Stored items

╭──

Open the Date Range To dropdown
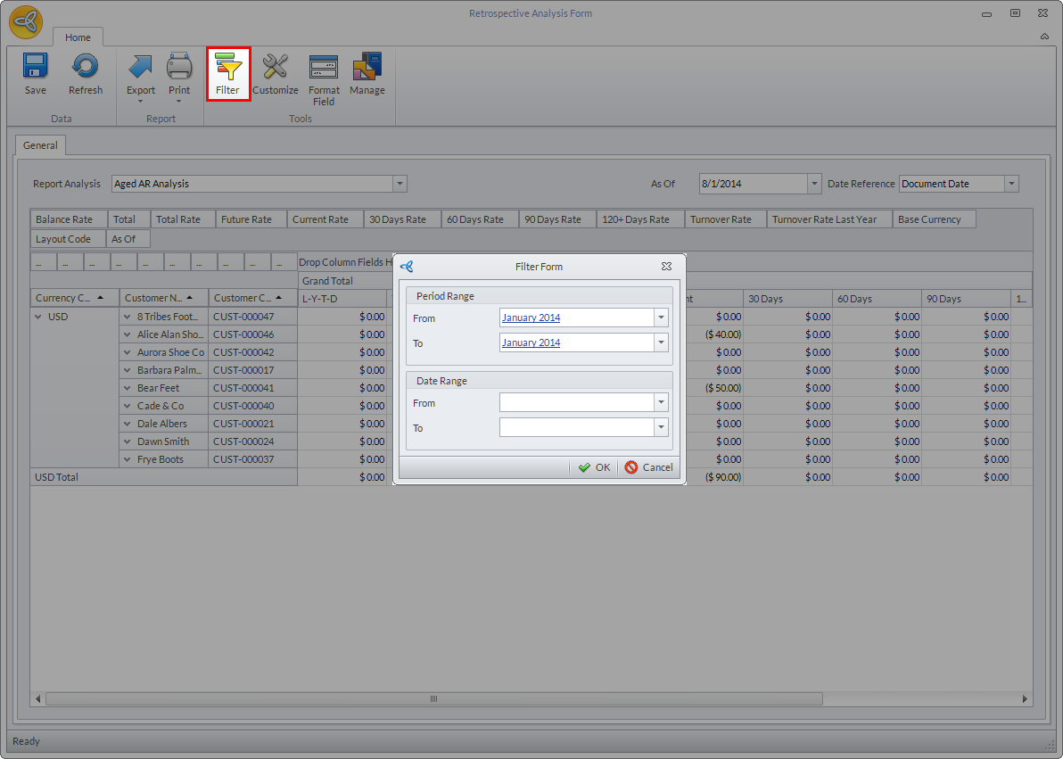coord(661,428)
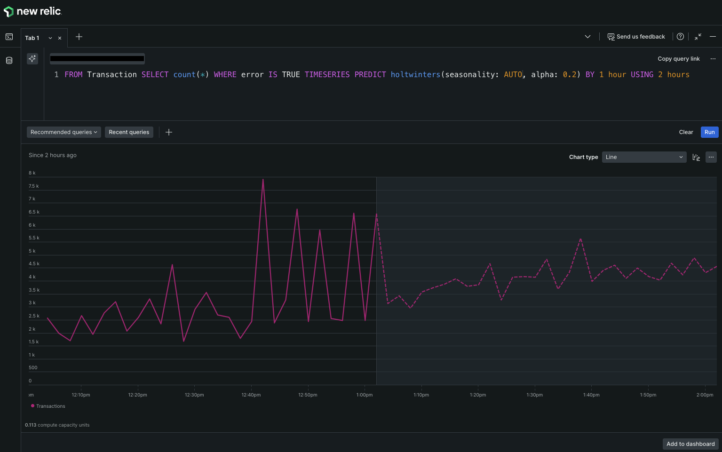Add a new query tab with plus
The width and height of the screenshot is (722, 452).
(79, 37)
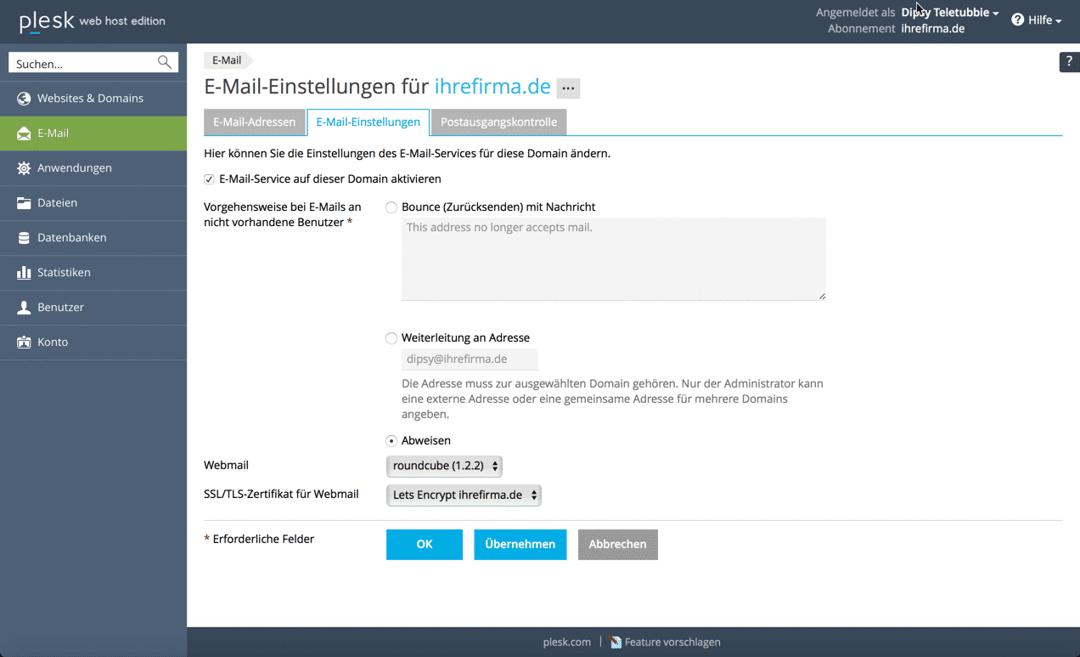Toggle E-Mail-Service auf dieser Domain aktivieren checkbox
This screenshot has width=1080, height=657.
click(210, 179)
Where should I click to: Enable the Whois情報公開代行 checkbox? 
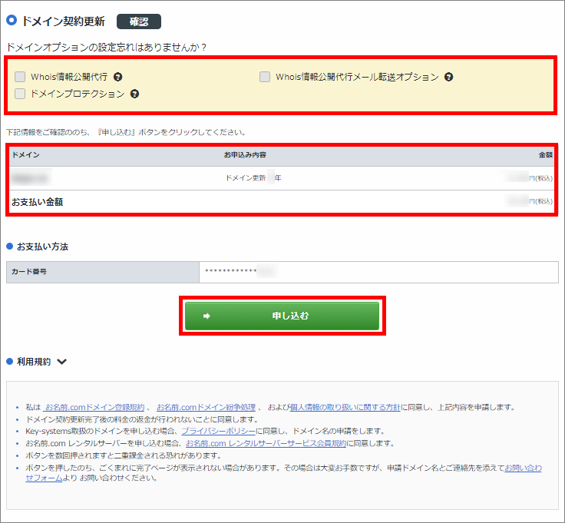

╰──

Give back every record exactly. Omit the pictures.

Open the Date Range To dropdown
coord(661,428)
Add a new query tab with plus
The width and height of the screenshot is (722, 452).
(79, 37)
Toggle E-Mail-Service auf dieser Domain aktivieren checkbox
This screenshot has width=1080, height=657.
click(210, 179)
Where should I click to: Enable the Whois情報公開代行 checkbox? 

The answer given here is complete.